Multiple injection episodes can be specified (each with independent \(L_0, t_0, q, t_s\)).

No spreading (spread_mode="none")

Same adaptive RK45 solver as ODE mode but with lateral spreading disabled (\(d\theta/dt = 0\)). Each cell evolves radially only. This is the fastest mode and useful for early-time light curves where spreading has not yet become important.

Accuracy comparison

ODE and PDE modes agree within ~0.1 dex for top-hat jets and ~0.13 dex for structured (Gaussian) jets across all frequencies and times.
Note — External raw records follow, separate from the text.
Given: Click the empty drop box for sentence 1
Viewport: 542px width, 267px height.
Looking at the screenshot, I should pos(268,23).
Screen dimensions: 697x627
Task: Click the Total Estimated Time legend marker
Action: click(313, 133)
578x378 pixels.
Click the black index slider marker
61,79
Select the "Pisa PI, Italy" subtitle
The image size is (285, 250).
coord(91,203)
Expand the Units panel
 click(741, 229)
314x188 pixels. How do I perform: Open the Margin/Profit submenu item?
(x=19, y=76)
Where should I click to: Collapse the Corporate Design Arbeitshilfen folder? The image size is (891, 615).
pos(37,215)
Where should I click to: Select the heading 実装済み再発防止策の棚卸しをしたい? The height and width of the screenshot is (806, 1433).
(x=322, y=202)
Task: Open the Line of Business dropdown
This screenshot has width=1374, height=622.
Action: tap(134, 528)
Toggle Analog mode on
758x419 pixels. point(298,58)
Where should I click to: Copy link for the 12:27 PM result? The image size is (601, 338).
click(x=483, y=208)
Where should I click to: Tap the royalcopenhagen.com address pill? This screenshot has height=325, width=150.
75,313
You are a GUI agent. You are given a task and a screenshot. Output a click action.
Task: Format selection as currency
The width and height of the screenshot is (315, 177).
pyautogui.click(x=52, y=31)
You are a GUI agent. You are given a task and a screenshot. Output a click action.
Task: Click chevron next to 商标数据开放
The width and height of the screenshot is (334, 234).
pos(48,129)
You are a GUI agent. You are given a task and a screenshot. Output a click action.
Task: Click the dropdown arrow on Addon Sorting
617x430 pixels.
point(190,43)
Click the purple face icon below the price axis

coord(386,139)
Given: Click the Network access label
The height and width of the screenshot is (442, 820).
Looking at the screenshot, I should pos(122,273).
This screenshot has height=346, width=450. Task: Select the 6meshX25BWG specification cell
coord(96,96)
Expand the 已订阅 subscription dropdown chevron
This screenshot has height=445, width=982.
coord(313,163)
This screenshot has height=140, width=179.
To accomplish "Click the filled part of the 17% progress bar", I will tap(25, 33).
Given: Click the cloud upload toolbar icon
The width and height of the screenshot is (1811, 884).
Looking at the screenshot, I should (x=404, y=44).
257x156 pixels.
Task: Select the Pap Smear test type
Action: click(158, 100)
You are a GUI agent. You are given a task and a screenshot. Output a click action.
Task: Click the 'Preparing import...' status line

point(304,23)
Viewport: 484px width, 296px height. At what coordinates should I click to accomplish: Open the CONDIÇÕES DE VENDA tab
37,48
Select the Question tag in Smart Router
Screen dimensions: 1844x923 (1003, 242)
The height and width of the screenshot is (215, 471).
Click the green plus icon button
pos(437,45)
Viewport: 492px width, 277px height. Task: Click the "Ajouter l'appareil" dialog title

The ODE mode becomes faster than PDE at ~33--65 cells.

Cells PDE ODE No-spread
17 0.004s 0.005s 0.004s
33 0.008s 0.009s 0.006s
129 0.099s 0.028s 0.018s
257 0.398s 0.054s 0.034s

Benchmarks: top-hat jet, on-axis, X-ray (\(10^{18}\) Hz), 100 time points, single core.

Reverse shock

When include_reverse_shock=True, a separate ODE is solved per \(\theta\)-cell using the forward shock solution as the driver. The reverse shock propagates back through the ejecta and produces its own synchrotron emission with independent microphysical parameters (\(\varepsilon_{e,\mathrm{RS}}\), \(\varepsilon_{B,\mathrm{RS}}\), \(p_\mathrm{RS}\)).

The ejecta magnetization \(\sigma\) suppresses the reverse shock: higher \(\sigma\) reduces the RS contribution.

jet = blastwave.Jet(
    profiles, nwind, nism,
    include_reverse_shock=True,
    sigma=0.0,          # magnetization
    eps_e_rs=0.1,       # RS electron energy fraction
    eps_b_rs=0.01,      # RS magnetic energy fraction
    p_rs=2.3,           # RS spectral index
)

flux_total = jet.FluxDensity(t, nu, P)         # FS + RS
flux_fs = jet.FluxDensity_forward(t, nu, P)    # FS only
flux_rs = jet.FluxDensity_reverse(t, nu, P)    # RS only

CSM density profile

The circumburst medium density is parameterized as:

\[ n(r) = n_\mathrm{wind} \left(\frac{r}{10^{17}\,\mathrm{cm}}\right)^{-k} + n_\mathrm{ISM} \]
Environment \(k\) nwind nism
Constant density (ISM) 0 0 \(n_0\)
Stellar wind 2 \(A_*\) 0
Intermediate 0 < k < 2 \(n_w\) 0

The k parameter is set on the Jet constructor or on FluxDensity_spherical.

References

  • Wang, H. et al. (2024). "jetsimpy." ApJS, 273(1), 17.
  • Wang, Y., Zhang, B., & Huang, B. (2025). "VegasAfterglow." ApJ.